As for printing type-names, it's too bad we don't force every language
front-end to provide an interface to do this. In C++, we have
`type_as_string' for this purpose, but there's no interface to get at
it from the middle-end.
I looked at a few of the warnings that were generated with GCC this
way. I was not surprised to see that all of them (in my spot check of
five or six) were false positives of the same form: a pointer is cast
to a different type, but then uncast before it is used. Your patch
causes us to warn in both places. For example, SAVE_EXPR_RTL stores
an `struct rtx_def *' as `union tree_node *'. I believe casts among
unrelated pointer types are implementation-defined, rather than
undefined, behavior, so long as you do not dereference them the wrong
way. Such usage is not strictly portable, of course; implementations
are allowed to use different numbers of bits for different pointers.

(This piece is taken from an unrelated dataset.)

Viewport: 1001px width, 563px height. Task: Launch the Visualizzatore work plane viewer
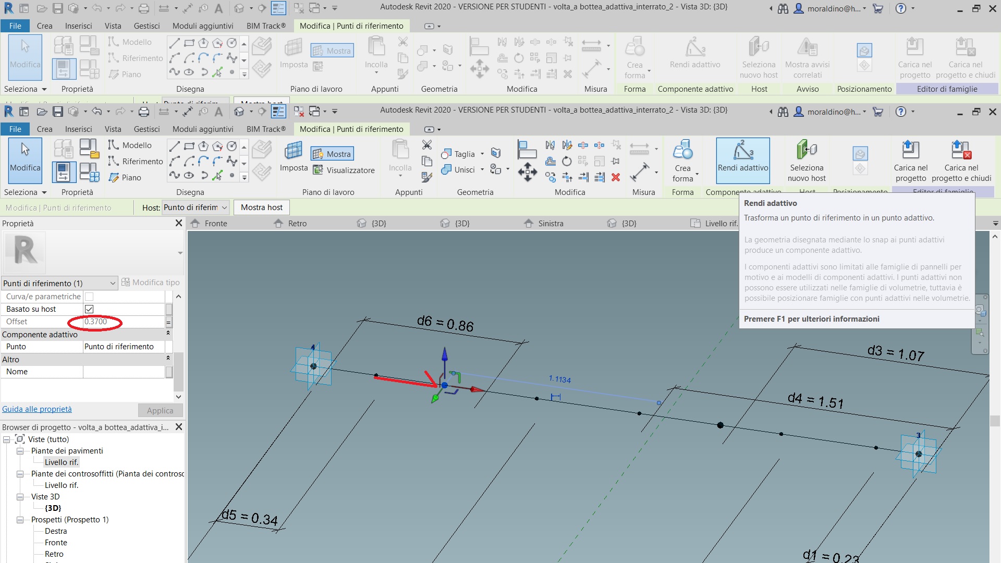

So, the warning is a *little* bit useful even here. Suffice it to say
that a machine that really didn't allow casting amongs unrelated
pointer types would break a ton more software than -fstrict-aliasing,
though. In other words, I don't think we should worry about fixing
GCC to avoid these warnings, providing we're not dereferencing the
pointers incorrectly.
I think you should say:
warning: dereferencing the result of pointer cast may ...

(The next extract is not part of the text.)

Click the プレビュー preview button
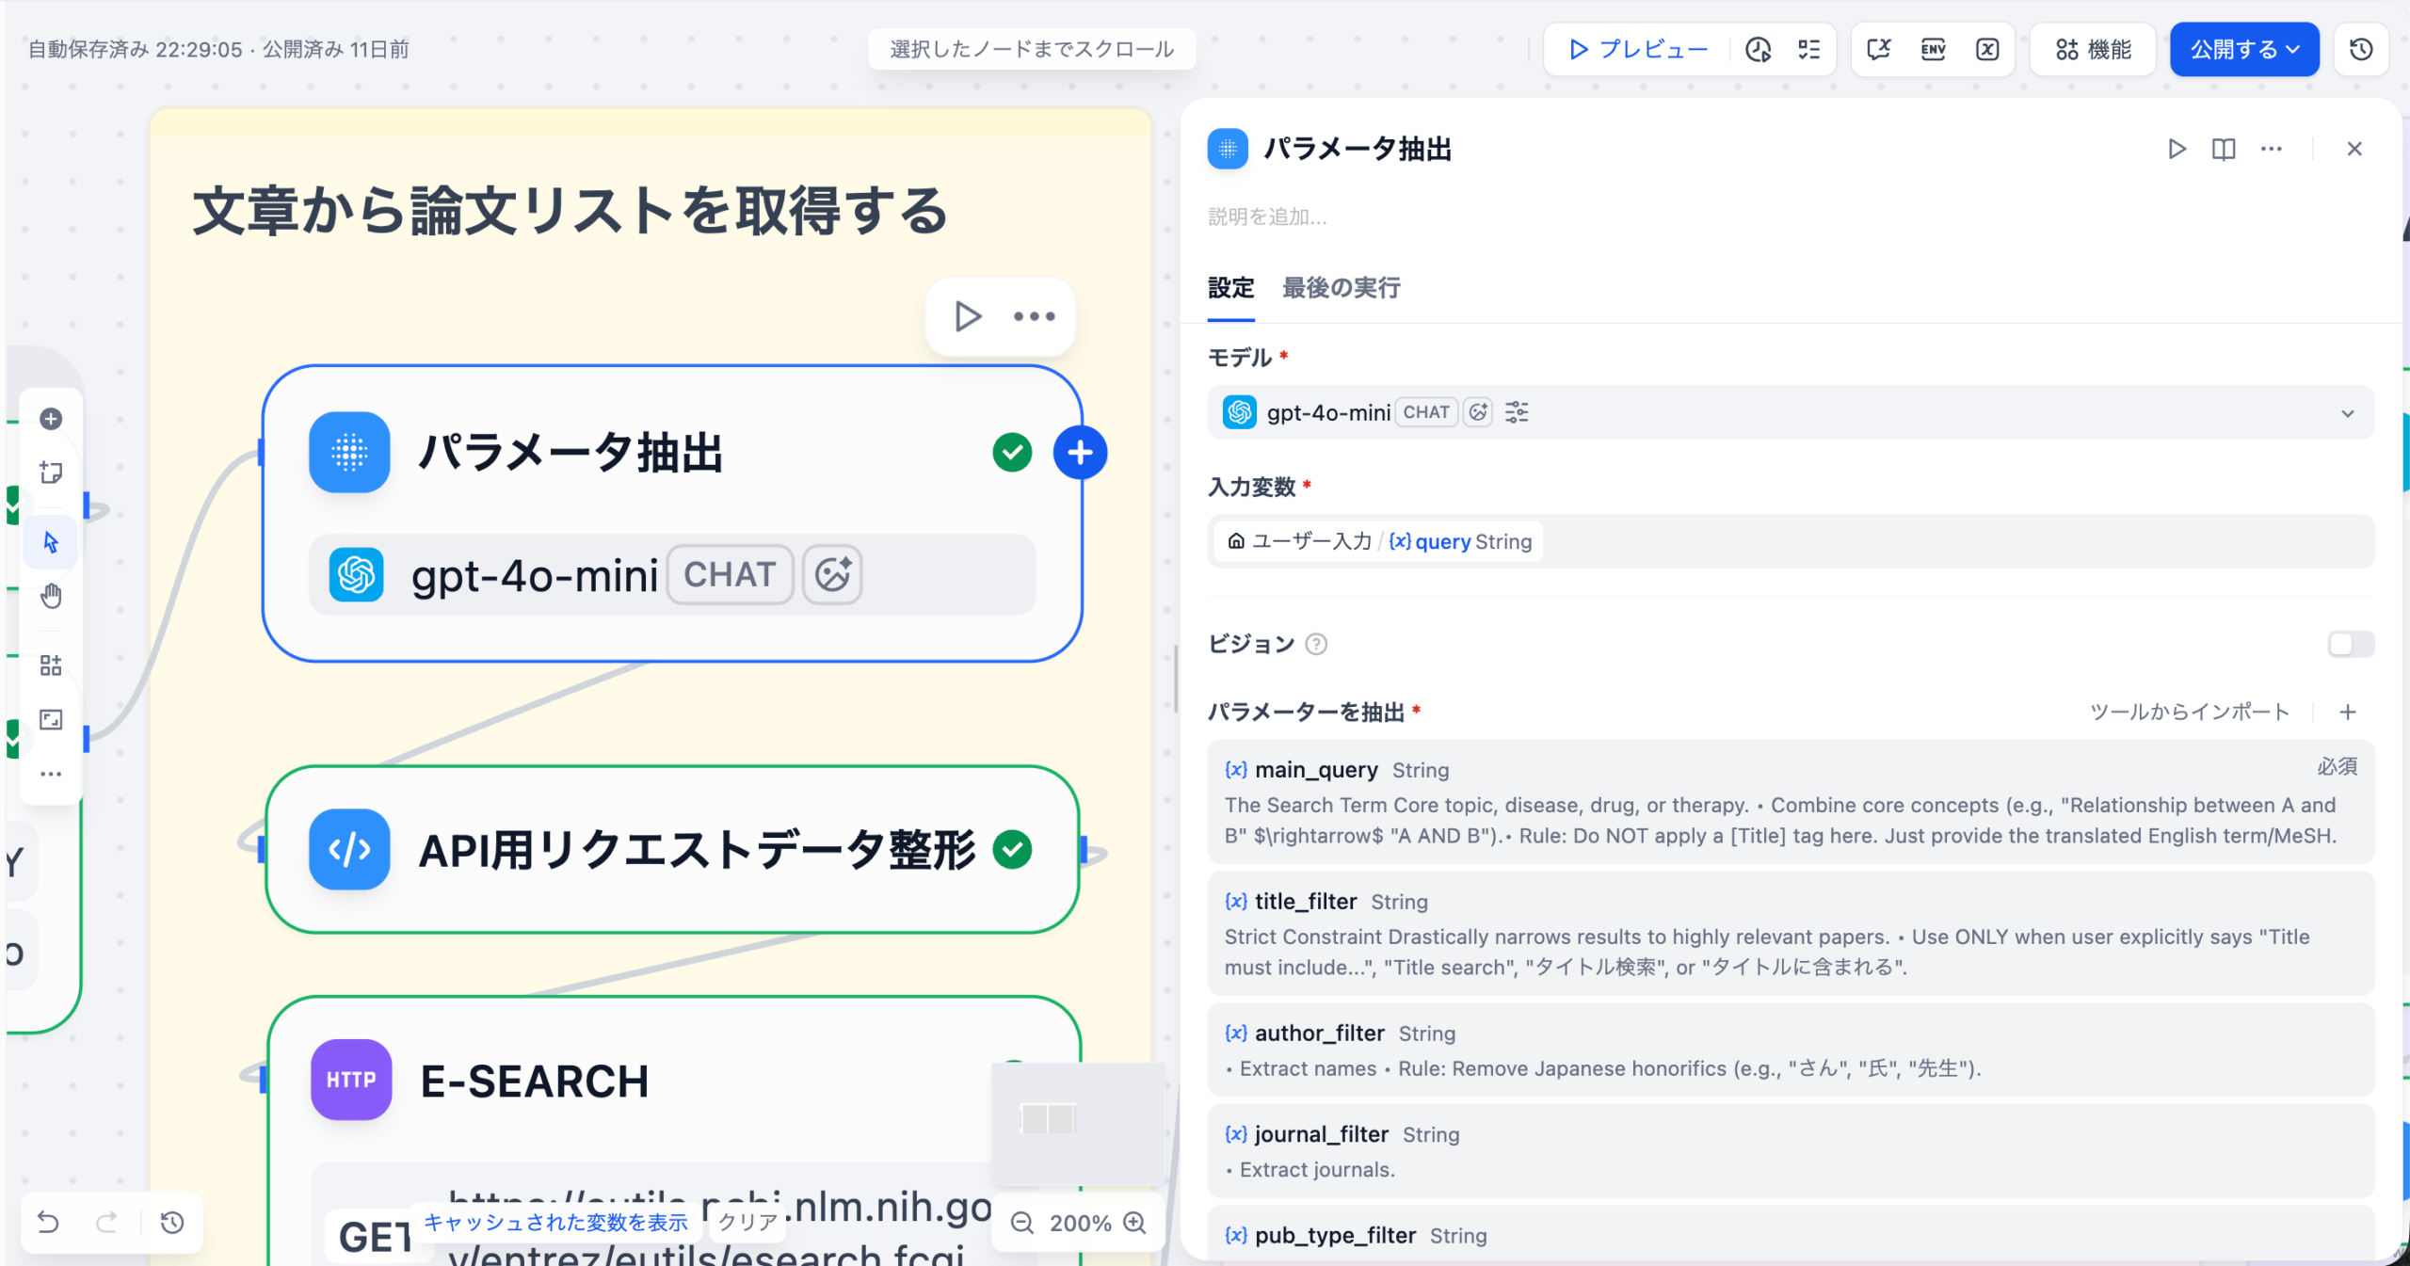Image resolution: width=2410 pixels, height=1266 pixels. tap(1638, 49)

rather than `pointer cast may' since the cast is not really the
problem; it's using the cast pointer.
You shouldn't use `pedwarn' because C++ sets pedantic_errors, and so
programs will not compile. Just do `if (pedantic) warning ()'.
I don't think this warning should be on by default; it's going to
generate a ton of false positives. Probably many more than the RMS
proposal would. And, I don't see how to get line-number information
for the RMS proposal. I do think this warning might help interested
parties track down problems in their software, and thereby help to
avoid getting bitten by -fstrict-aliasing.